• [Problem requirements]: Please convert the lines below into a JSON list of strings, one string per line and no blank lines. Start at the line containing "Zapier (68, 252)" and end at the line containing "career goals (79, 321)", including both.

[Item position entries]
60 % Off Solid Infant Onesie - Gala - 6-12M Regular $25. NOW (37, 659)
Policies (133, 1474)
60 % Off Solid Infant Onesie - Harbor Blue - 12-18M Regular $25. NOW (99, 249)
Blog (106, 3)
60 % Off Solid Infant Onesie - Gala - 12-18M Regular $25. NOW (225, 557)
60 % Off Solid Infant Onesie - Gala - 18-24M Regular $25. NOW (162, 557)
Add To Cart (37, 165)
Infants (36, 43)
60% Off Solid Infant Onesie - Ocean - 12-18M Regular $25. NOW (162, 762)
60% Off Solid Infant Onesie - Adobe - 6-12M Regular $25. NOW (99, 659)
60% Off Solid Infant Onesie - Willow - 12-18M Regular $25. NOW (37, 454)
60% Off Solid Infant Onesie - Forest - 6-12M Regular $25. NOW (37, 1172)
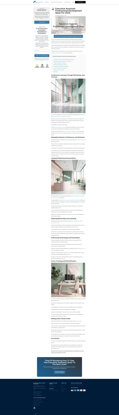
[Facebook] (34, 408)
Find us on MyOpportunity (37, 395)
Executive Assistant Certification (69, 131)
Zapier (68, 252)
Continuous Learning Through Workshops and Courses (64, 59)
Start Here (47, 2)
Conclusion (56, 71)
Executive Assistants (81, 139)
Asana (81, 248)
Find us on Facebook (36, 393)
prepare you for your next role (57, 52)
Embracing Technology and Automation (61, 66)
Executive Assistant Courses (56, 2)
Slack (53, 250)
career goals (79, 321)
==
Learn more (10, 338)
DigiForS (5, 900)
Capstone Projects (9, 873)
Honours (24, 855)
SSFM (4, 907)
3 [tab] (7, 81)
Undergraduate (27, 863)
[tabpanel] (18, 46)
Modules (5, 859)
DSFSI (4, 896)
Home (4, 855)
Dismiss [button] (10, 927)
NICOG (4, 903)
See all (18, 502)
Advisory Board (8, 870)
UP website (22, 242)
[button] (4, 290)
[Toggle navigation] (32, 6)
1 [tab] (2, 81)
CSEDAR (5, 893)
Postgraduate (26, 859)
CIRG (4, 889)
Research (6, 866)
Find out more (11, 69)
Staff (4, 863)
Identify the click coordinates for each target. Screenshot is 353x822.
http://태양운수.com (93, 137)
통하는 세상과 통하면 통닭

• [Solved problem]:
[
  "Zapier (68, 252)",
  "Continuous Learning Through Workshops and Courses (64, 59)",
  "Start Here (47, 2)",
  "Conclusion (56, 71)",
  "Executive Assistants (81, 139)",
  "Asana (81, 248)",
  "Find us on Facebook (36, 393)",
  "prepare you for your next role (57, 52)",
  "Embracing Technology and Automation (61, 66)",
  "Executive Assistant Courses (56, 2)",
  "Slack (53, 250)",
  "career goals (79, 321)"
]